More than a million items of medical protective equipment are on their way to Jersey after the government placed a mass order last week, the Chief Executive has confirmed.
Charlie Parker said some of the items ordered would be arriving this week and distributed through a newly-established 'PPE Coordination Cell'.
The Government’s CEO announced the order during a press conference following concerns raised by health workers across the island, and the Reform Jersey party, who wrote to the Chief Minister on the matter yesterday.
Mr Parker explained that over the last two weeks, the Government has been coordinating all PPE requests on behalf of all staff, after discovering that different organisations had arrangements that needed “to be better managed”.
Video: Chief Executive Charlie Parker was given a tour of the hospital's covid-19 preparations and its new testing facility earlier today.
He added that Public Health guidance regarding use of PPE had also been updated due to limited supply.
This, Mr Parker explained, was done to ensure that staff receive “the correct PPE equipment that they need, rather than the equipment they might want".
“I know that is a difficult message to convey,” he said. “But let me be clear: at no stage will we let any staff be at risk of infection.”
A panel of clinicians will be assessing each PPE request to make sure the right equipment is given to provide the level of protection needed.

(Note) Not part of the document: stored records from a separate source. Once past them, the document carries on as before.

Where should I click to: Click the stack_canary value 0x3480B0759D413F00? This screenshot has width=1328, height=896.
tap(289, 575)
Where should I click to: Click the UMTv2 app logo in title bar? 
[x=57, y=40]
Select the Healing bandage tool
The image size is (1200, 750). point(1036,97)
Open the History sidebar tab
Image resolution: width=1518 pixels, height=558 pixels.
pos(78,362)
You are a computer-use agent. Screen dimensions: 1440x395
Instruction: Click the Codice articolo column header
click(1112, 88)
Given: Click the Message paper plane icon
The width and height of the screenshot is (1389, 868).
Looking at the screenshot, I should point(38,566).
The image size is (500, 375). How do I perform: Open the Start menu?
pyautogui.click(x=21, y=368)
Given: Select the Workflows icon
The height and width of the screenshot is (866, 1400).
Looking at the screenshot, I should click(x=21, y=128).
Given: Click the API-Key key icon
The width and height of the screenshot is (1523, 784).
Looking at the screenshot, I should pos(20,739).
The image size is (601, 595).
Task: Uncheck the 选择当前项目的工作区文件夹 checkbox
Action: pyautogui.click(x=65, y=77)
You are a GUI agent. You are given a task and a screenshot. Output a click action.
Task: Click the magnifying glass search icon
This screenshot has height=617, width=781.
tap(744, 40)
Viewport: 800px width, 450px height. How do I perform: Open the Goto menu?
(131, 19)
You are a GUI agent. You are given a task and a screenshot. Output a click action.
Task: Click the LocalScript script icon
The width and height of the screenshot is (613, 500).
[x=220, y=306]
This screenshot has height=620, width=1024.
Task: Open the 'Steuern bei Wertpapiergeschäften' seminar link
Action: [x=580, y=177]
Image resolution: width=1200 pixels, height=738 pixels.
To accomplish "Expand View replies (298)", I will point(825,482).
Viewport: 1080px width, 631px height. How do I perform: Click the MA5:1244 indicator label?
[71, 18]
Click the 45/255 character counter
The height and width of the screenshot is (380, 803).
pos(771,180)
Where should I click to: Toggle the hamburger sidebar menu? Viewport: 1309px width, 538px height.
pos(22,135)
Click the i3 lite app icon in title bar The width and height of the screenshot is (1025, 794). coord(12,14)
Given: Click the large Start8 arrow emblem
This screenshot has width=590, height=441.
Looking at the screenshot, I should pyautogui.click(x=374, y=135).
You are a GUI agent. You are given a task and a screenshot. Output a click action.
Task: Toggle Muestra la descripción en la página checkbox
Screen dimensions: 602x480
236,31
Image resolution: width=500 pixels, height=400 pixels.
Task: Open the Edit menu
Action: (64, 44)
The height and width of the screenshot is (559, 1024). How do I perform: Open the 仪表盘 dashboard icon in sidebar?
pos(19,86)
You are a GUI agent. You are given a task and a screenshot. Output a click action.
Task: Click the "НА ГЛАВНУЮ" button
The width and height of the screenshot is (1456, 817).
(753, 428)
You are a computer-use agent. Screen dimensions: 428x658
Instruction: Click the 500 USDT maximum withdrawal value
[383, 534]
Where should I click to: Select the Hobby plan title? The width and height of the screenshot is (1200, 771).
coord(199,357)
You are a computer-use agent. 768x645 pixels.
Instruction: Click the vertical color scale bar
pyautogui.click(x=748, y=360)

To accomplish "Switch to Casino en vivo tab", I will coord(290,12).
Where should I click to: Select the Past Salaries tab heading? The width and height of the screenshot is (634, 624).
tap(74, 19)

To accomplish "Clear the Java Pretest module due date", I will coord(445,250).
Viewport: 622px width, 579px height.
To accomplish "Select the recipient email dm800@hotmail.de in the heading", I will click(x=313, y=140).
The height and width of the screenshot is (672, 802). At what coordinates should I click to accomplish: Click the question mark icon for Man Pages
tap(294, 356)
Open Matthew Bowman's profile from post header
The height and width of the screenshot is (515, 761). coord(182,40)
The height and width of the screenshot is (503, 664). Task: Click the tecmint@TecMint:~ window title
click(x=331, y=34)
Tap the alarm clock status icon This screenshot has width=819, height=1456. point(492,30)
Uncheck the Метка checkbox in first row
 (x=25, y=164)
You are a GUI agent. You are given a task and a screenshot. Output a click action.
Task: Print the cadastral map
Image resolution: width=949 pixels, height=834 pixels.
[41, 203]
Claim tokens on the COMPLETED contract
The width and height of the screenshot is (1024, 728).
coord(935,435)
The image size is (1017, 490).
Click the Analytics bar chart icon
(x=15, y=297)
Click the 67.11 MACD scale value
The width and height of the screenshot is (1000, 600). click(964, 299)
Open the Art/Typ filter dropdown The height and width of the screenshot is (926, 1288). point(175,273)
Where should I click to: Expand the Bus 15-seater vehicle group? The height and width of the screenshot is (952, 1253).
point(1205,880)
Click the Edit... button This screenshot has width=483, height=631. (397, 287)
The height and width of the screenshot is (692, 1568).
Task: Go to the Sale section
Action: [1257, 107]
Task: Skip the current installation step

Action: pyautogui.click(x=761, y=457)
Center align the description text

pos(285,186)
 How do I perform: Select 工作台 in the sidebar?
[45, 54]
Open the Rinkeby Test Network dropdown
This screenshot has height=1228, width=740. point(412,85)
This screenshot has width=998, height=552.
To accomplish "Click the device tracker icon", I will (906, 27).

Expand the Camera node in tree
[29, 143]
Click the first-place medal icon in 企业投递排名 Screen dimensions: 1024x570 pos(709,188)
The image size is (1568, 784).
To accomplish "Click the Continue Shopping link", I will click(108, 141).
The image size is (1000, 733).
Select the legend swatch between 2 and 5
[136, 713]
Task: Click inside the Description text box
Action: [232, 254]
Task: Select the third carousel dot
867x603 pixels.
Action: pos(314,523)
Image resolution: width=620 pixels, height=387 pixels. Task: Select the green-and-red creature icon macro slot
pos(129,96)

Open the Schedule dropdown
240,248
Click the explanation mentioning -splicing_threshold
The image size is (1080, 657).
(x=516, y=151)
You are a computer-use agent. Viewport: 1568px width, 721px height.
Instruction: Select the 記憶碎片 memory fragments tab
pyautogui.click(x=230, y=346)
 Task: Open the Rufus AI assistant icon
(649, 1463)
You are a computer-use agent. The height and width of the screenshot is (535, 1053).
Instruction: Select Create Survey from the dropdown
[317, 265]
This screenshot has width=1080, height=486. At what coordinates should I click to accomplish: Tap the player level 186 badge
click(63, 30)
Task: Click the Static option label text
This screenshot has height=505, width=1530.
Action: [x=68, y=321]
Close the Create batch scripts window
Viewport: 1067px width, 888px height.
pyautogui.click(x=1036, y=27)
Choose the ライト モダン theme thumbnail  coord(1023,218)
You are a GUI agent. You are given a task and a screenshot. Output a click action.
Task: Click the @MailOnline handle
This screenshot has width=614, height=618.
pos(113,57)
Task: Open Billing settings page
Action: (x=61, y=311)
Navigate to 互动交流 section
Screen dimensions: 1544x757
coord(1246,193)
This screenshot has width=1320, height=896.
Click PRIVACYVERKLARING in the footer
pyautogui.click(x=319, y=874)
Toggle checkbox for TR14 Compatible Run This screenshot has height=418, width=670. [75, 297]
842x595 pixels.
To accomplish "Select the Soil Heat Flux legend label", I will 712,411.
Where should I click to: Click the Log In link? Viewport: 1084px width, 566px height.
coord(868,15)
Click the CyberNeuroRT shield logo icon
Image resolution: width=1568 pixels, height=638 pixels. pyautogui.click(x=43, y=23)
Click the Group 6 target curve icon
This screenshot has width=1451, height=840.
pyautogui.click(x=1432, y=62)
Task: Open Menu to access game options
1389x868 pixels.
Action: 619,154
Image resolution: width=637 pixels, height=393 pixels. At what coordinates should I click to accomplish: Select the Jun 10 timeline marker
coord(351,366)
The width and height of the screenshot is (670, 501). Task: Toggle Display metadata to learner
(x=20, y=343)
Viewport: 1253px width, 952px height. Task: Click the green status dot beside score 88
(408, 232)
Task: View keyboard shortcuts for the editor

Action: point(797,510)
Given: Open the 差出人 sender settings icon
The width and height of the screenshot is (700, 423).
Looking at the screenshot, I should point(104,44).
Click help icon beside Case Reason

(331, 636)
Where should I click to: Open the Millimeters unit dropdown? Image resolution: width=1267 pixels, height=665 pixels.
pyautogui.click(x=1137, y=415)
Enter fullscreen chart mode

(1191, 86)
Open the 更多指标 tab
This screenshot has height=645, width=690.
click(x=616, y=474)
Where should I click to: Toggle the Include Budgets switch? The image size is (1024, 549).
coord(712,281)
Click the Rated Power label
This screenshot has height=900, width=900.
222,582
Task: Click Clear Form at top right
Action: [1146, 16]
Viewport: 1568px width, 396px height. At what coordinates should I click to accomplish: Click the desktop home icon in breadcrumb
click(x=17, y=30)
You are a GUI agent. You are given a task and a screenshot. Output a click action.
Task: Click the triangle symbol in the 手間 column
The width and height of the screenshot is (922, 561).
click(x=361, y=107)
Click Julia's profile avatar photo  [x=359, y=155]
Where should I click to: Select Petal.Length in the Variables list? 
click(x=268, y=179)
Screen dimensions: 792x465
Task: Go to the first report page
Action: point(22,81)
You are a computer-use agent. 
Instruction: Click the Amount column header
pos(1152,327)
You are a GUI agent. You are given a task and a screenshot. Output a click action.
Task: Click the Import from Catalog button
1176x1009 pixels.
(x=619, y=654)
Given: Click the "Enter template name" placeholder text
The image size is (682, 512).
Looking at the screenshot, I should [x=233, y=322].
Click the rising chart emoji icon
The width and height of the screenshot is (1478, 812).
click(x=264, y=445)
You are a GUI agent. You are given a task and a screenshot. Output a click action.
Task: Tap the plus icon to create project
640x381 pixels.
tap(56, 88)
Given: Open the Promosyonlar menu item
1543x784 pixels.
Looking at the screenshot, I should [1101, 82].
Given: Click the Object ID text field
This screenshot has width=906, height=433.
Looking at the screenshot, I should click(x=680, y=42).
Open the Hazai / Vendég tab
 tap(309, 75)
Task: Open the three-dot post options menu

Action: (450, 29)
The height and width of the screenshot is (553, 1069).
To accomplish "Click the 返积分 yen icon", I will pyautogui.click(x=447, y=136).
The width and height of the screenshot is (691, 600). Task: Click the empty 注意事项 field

The PPE Coordination Cell was also set up to coordinate requests, deliveries, stock and distribution on-island.
It includes an online portal, available seven days a week to all 150 organisations requiring PPE, including private care providers, which had previously complained of shortages.
Pictured: Over a million items of PPE have been ordered.
“I want to reassure you that significant stocks of PPE are already held in Jersey, and that we have been receiving flows of PPE into the Island to replace what is being used,” Mr Parker said.
“We also placed an order for more than a million items of PPE last week, which will begin arriving this week.”
Mr Parker also provided an update on testing, saying that Jersey's covid-19 testing lab is now processing 120 tests a day, up from 75 in previous days.
While an order of 10,000 swabs is still expected to be delivered early next month, the 10,000 antibody tests – which will show if someone has had the virus and since developed immunity - were received this week and are currently being tested.
Pictured: Jersey's covid-19 testing lab is now processing 120 tests a day.
Noting that the process could take up to 10 days, Mr Parker added: “Once the kits are confirmed as offering reliable results, they will be used to support an Island-wide immunity testing programme – starting with frontline workers – and we will order further kits as necessary.
“We also expect the first batches of the order of 150,000 immunity test kits which we announced last week to arrive later this month, which will also need to be tested for reliability."
Mr Parker also announced the hospital has been transformed into a ‘hot centre’ to support ICU and ward patients, including the creation of an Urgent Treatment Centre in the Gwyneth Huelin Wing.
“The time colleagues have spent getting the hospital ready, training staff and preparing is fantastic,” he said.
Pictured: The Government’s Chief Executive, Charlie Parker, provided an update on the operational work that’s under way to respond to the corona virus pandemic.
Finally, the Government CEO said the first 60 beds of the 180-bed Nightingale Hospital, which is being built at Millbrook playing fields, will be operation on 4 May.
Following questions from Express, Mr Parker clarified that the 180 beds would be opened in stages to ensure enough staff are available to operate the facility and to facilitate the sourcing of beds.
He explained that it would not act as a facility for the most serious cases, but rather act as a "step-down facility" for those in recovery after having more urgent, or ICU, treatment within the hospital.
He said that the building, flooring, partitioning systems and M&E services had all been sourced and that the hospital would be a semi-temporary structure from the Netherlands, erected by a specialist team from Neptunus, while all the other work is being carried out by local companies. Some of those companies, he explained, have donated their services for free.
Pictured: Work is progressing on the field hospital at Millbrook playing field.
“As of this morning, the groundworks are complete, the flooring has been laid and the roof structure has begun to be lifted into place,” he added.
“The entire structure should be completed on Monday, ready for the fit-out phase. We are on target to complete on time.”
Mr Parker also said the Government have sourced a dedicated oxygen-generating plant, which will be reusable once the Nightingale hospital is decommissioned.
The CEO explained this would replace an oxygen supply contract which couldn’t be secured due to the worldwide demand for bottled oxygen.